Untuk memperoleh fasilits PPN ini, tidak diperlukan jenis dan spesifikasi kapal yang akan diimpor sebagaimana untuk memperoleh Fasilitas Pembebasan Bea Masuk. Asalkan yang membeli Kapal Impor tersebut adalah Perusahaan Pelayaran yang merupakan Perusahaan Pelayaran Niaga Nasional, maka Perusahaan Pelayaran tersebut dapat memperoleh fasilitas pembebasan PPN.

- - - - - - -

Cetak kembali seluruh teks tentang pembebasan PPN atas kapal impor tanpa mengubah apa pun.

- - - - - - -

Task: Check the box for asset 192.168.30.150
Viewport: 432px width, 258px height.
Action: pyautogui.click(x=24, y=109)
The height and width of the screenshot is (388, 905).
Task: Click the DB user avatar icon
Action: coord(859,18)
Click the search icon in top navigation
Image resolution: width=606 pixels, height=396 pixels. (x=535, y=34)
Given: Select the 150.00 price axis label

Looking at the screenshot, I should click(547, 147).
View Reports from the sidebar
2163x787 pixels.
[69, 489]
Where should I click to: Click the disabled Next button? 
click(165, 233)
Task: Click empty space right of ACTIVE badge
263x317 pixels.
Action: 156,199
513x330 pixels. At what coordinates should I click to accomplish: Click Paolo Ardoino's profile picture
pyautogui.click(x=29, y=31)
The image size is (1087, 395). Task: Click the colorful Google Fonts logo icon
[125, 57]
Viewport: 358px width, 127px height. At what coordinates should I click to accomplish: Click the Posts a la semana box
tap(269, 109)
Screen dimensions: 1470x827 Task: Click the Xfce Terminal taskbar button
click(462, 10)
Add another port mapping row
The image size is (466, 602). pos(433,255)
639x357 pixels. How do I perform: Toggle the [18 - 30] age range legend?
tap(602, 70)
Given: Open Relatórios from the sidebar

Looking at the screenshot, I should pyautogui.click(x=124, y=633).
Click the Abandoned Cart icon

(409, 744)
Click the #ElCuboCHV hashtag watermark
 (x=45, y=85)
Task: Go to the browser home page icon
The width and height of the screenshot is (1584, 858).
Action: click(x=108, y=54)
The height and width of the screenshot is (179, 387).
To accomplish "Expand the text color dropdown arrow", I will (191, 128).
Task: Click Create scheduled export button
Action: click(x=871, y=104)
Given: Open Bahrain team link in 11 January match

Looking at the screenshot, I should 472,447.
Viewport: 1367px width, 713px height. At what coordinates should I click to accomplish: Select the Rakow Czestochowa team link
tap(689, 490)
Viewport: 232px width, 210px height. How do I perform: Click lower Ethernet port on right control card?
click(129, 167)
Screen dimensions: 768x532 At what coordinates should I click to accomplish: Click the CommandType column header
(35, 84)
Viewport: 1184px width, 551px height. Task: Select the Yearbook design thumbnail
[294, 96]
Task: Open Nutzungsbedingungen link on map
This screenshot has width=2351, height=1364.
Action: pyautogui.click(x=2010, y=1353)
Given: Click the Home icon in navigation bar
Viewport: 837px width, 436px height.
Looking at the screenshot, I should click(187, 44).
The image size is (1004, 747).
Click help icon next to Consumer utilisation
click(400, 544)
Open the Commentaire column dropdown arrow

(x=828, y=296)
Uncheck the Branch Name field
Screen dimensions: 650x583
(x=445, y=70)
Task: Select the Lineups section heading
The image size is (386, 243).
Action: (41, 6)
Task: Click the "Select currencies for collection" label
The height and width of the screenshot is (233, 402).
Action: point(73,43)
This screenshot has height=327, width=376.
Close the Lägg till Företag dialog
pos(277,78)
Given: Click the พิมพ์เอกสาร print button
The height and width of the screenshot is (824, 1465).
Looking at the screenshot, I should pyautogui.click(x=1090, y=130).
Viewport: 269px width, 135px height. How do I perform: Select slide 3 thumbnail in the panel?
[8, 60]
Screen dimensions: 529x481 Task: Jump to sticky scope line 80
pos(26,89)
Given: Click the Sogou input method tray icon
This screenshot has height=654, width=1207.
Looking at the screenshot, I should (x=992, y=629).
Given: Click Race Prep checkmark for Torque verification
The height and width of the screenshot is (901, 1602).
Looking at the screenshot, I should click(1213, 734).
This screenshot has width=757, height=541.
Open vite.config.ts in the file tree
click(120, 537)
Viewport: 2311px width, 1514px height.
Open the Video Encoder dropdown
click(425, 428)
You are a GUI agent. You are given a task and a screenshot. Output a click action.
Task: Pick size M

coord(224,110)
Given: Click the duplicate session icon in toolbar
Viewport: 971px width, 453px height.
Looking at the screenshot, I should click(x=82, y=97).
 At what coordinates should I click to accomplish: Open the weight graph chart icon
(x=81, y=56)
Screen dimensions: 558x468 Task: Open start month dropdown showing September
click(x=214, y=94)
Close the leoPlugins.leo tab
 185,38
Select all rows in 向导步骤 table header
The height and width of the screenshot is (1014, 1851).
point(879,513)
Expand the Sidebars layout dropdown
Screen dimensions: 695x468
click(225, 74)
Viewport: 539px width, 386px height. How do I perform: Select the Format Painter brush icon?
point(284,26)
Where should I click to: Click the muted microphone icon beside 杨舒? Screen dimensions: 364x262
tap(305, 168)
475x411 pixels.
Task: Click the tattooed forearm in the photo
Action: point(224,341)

- - - - - - -

# JAWABAN
Untuk memperoleh fasilits PPN ini, tidak diperlukan jenis dan spesifikasi kapal yang akan diimpor sebagaimana untuk memperoleh Fasilitas Pembebasan Bea Masuk. Asalkan yang membeli Kapal Impor tersebut adalah Perusahaan Pelayaran yang merupakan Perusahaan Pelayaran Niaga Nasional, maka Perusahaan Pelayaran tersebut dapat memperoleh fasilitas pembebasan PPN.